Isabella lifted her chin, reading something on my face. “Ah,” she uttered, lifting her teacup.

“She is beautiful, is she not?” Isabella’s teacup clinked as she set it down on the matching saucer. I couldn’t speak. It didn’t bother the wealthier woman. “She is,” she answered, assuredly.

She placed her teacup on the small table beside the sofa. “Your Baz”—my breath stilled at how she said the words—“is quite handsome. A very romantic sort, no?”

Again, she didn’t wait for a response. Probably understanding that speaking was a bit beyond me at the moment.
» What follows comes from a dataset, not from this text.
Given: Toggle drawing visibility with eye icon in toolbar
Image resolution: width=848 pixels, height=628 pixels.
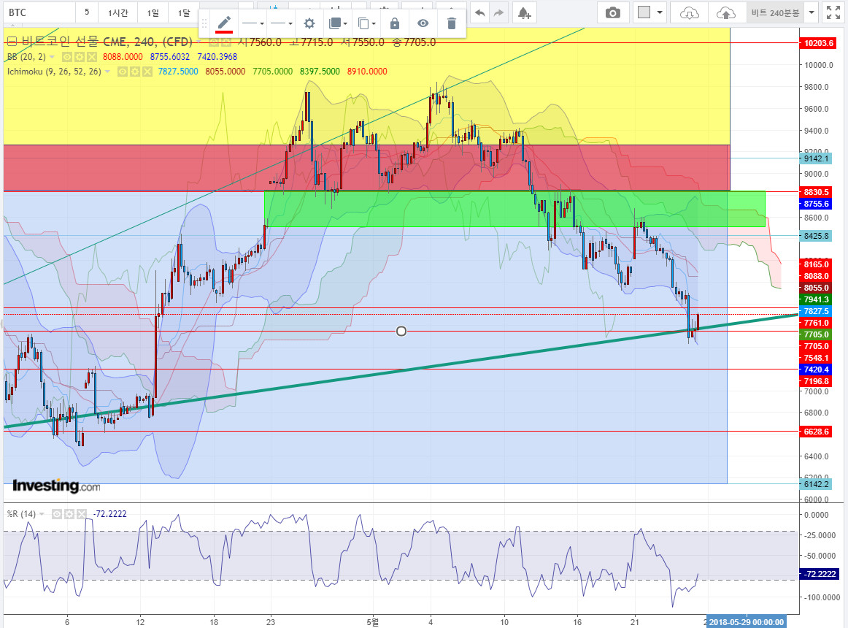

“I would not blame a woman for falling in love with him.” Isabella hummed under her breath again. A nauseating sensation swirled in my stomach. “Is he caring?”

He allowed Clinemell to take me, and I felt her judgment in regard to that. Yet, I nodded anyway.
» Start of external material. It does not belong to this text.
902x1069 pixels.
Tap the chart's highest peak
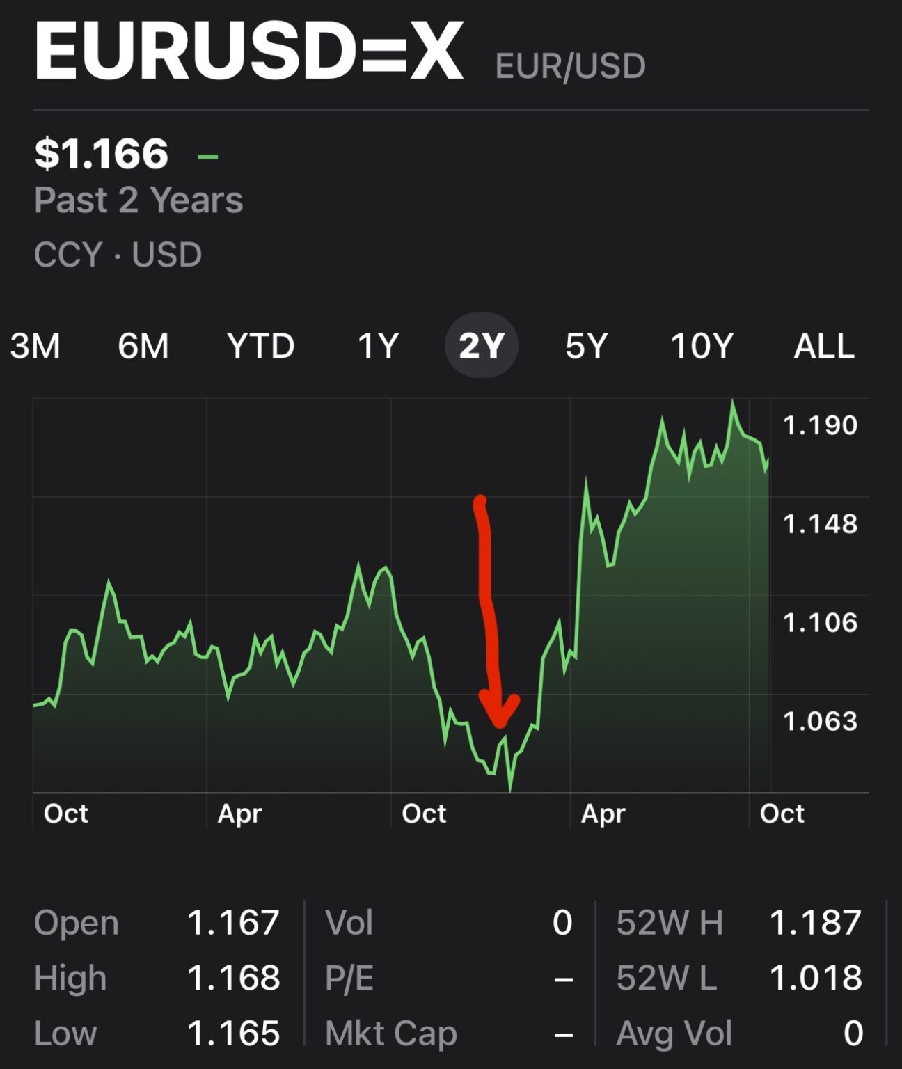point(732,402)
Because when it came down to it, I would never have let Rufus take Gretel to jail. I’d told Baz plenty of times that all three of us would take care of each other. That meant protecting each other. I couldn’t deny the fear and confusion from being torn from Blackwell Manor, but I didn’t regret keeping Gretel away from this place.

It just meant I had to hope that Baz and Gretel were trying to come up with a solution.

“Tomorrow my husband will go to the Council,” Isabella murmured. “I think your Baz will have a plan by then. Though one should not underestimate my husband.”

She glanced at me.

“Y-you think. . .” How could we win against someone as awful as Rufus Clinemell?

“My husband does not like to be made into a fool,” Isabella said. “He is not like your lover. One who can take things on the chin.”

No. Rufus certainly lacked the ability to laugh things off.

“You love them both?” Isabella asked me. This time when she glanced at me, I swear her piercing gaze saw everything. Her gaze flickered down, and my chest swelled. For a moment, I believed it was like she could picture me without any clothes on.

The hair on the back of my neck stood to attention. An understanding passed between us.

Isabella could never love a man like Rufus.

She smiled lightly. “Yes, my husband and I are nothing but a mere business transaction.”

I swallowed a lump down my throat.

“Your Gretel is quite beautiful,” she said. “Her body. Her silly little laugh.”

My heartbeat ticked up, something squirming inside me.

“I did not mind my husband satisfying his needs where he saw fit. I thought it would be an enjoyable experience.” She picked imaginary lint off her dress. “I regret ever mentioning it to him.”

Much later, it would occur to me how rare this was. Isabella admitting, or at least alluding, to a mistake she made.

In another life, Gretel could have found herself with Rufus and Isabella. If Rufus had been capable of love. He was a jealous man, though. He could have Gretel all day, taking her as he wanted. But his wife, wishing for a slice of that fun. . . that was unacceptable.

Sadness and anger mixed into one, cutting into my fear. Rufus hurt Gretel badly, and now he meant to sharpen the blade again. And for what? Because a weak little man got jealous that someone else dared look at his plaything?